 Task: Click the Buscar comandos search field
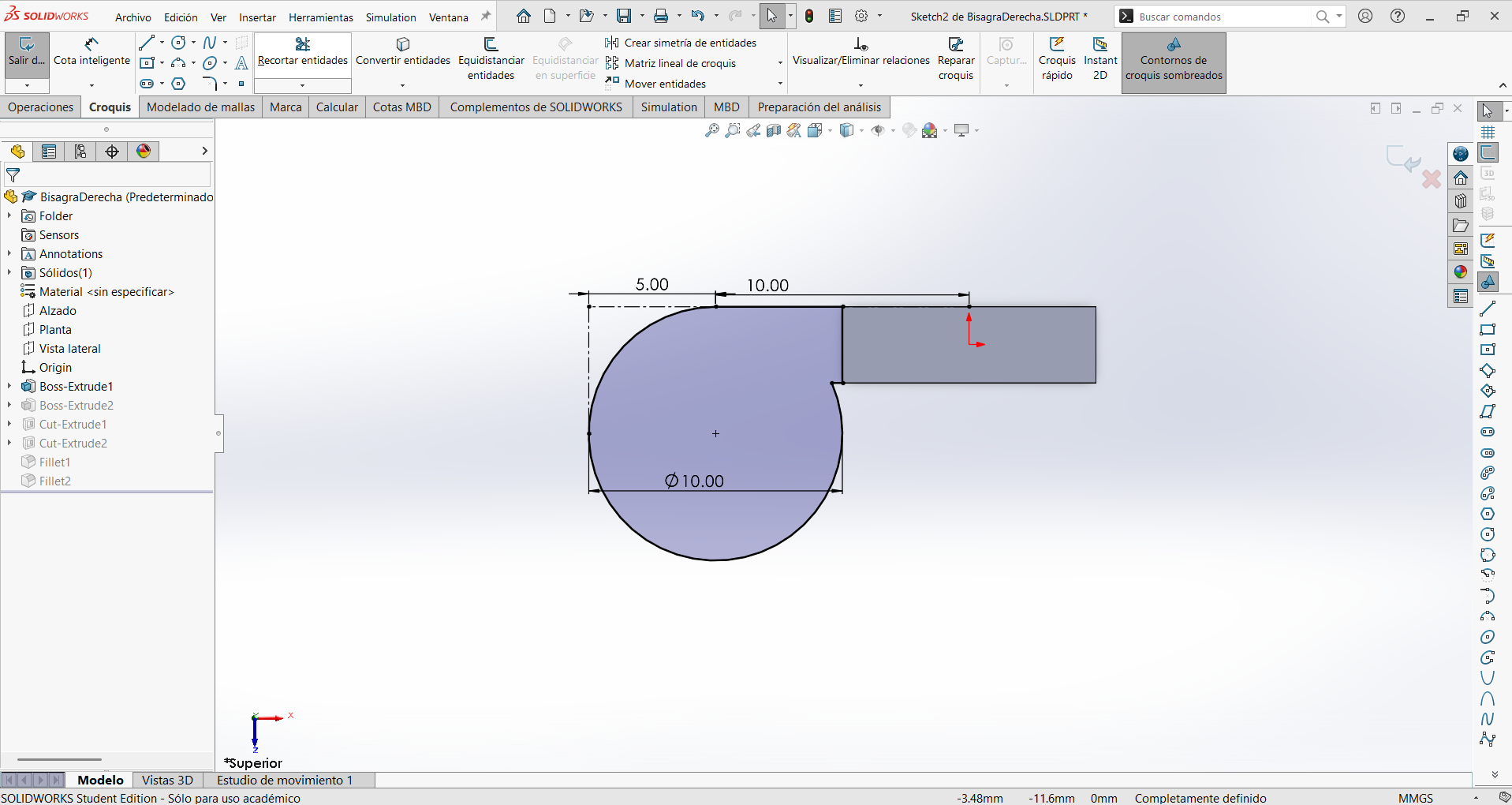(x=1226, y=17)
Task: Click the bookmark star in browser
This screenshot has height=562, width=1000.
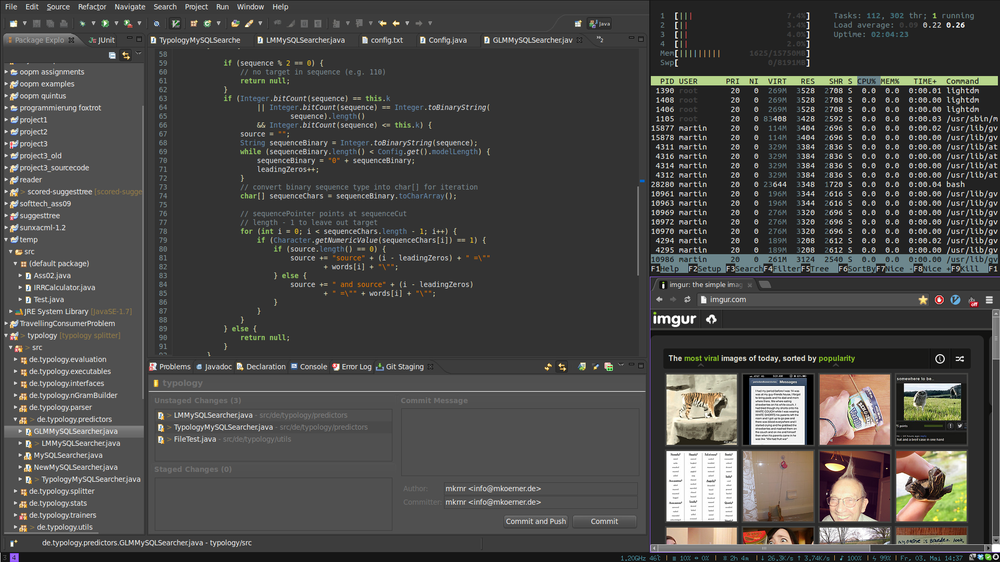Action: [x=923, y=299]
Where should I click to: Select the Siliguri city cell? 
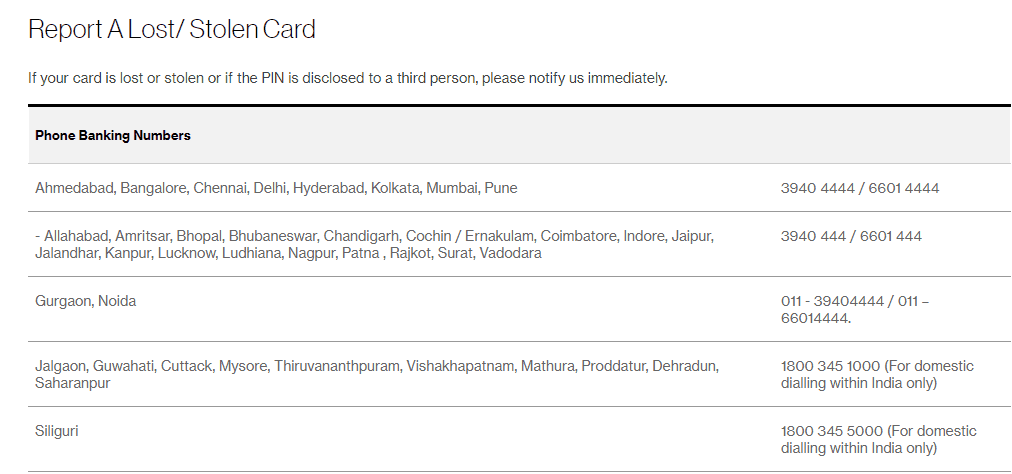click(57, 431)
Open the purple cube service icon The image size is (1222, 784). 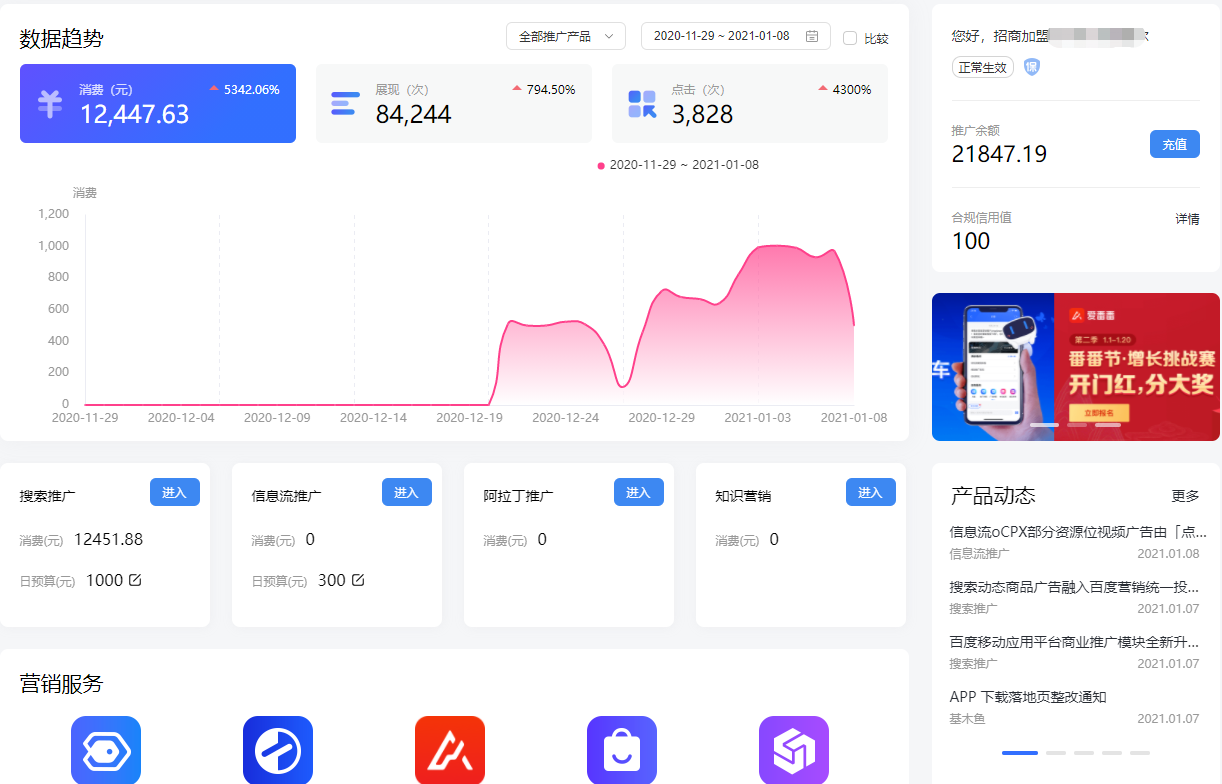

────────

_PROBLEM DESCRIPTION_: Leave out the pictures and return the listing exactly.

_TASK ANSWER_:
 Task: Click the Buscar comandos search field
(x=1226, y=17)
Task: Click the bookmark star in browser
This screenshot has height=562, width=1000.
Action: [x=923, y=299]
Where should I click to: Select the Siliguri city cell? 
click(57, 431)
Open the purple cube service icon The image size is (1222, 784). 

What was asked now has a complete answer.